◆ **Source data**:
********
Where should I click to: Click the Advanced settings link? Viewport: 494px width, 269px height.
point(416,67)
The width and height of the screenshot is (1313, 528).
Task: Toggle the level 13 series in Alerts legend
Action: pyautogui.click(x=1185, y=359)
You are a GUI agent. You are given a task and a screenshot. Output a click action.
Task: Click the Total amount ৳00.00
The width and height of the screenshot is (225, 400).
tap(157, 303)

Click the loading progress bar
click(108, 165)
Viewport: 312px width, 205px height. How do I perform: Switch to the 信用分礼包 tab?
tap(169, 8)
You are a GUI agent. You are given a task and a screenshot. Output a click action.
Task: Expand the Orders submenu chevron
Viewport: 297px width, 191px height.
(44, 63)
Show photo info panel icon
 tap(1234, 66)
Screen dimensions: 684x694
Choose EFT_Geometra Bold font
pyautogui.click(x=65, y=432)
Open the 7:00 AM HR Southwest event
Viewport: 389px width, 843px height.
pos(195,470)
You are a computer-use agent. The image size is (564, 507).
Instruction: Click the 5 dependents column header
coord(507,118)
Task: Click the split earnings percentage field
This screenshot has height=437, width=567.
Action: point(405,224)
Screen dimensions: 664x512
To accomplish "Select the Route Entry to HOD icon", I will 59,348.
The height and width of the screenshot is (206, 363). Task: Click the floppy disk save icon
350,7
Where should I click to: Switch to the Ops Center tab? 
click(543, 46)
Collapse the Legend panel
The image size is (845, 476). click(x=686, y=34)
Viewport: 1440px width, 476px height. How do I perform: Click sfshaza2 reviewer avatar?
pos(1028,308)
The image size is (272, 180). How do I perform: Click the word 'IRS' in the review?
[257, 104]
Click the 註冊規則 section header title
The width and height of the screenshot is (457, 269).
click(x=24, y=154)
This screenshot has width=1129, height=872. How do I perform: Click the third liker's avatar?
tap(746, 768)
********
◆ **What needs to be done**: Transcribe, exactly and completely, all of the entries.

◆ **Your solution**:
Where should I click to: Click the Advanced settings link? Viewport: 494px width, 269px height.
point(416,67)
The width and height of the screenshot is (1313, 528).
Task: Toggle the level 13 series in Alerts legend
Action: pyautogui.click(x=1185, y=359)
You are a GUI agent. You are given a task and a screenshot. Output a click action.
Task: Click the Total amount ৳00.00
The width and height of the screenshot is (225, 400).
tap(157, 303)

Click the loading progress bar
click(108, 165)
Viewport: 312px width, 205px height. How do I perform: Switch to the 信用分礼包 tab?
tap(169, 8)
You are a GUI agent. You are given a task and a screenshot. Output a click action.
Task: Expand the Orders submenu chevron
Viewport: 297px width, 191px height.
(44, 63)
Show photo info panel icon
 tap(1234, 66)
Screen dimensions: 684x694
Choose EFT_Geometra Bold font
pyautogui.click(x=65, y=432)
Open the 7:00 AM HR Southwest event
Viewport: 389px width, 843px height.
pos(195,470)
You are a computer-use agent. The image size is (564, 507).
Instruction: Click the 5 dependents column header
coord(507,118)
Task: Click the split earnings percentage field
This screenshot has height=437, width=567.
Action: point(405,224)
Screen dimensions: 664x512
To accomplish "Select the Route Entry to HOD icon", I will 59,348.
The height and width of the screenshot is (206, 363). Task: Click the floppy disk save icon
350,7
Where should I click to: Switch to the Ops Center tab? 
click(543, 46)
Collapse the Legend panel
The image size is (845, 476). click(x=686, y=34)
Viewport: 1440px width, 476px height. How do I perform: Click sfshaza2 reviewer avatar?
pos(1028,308)
The image size is (272, 180). How do I perform: Click the word 'IRS' in the review?
[257, 104]
Click the 註冊規則 section header title
The width and height of the screenshot is (457, 269).
click(x=24, y=154)
This screenshot has width=1129, height=872. How do I perform: Click the third liker's avatar?
tap(746, 768)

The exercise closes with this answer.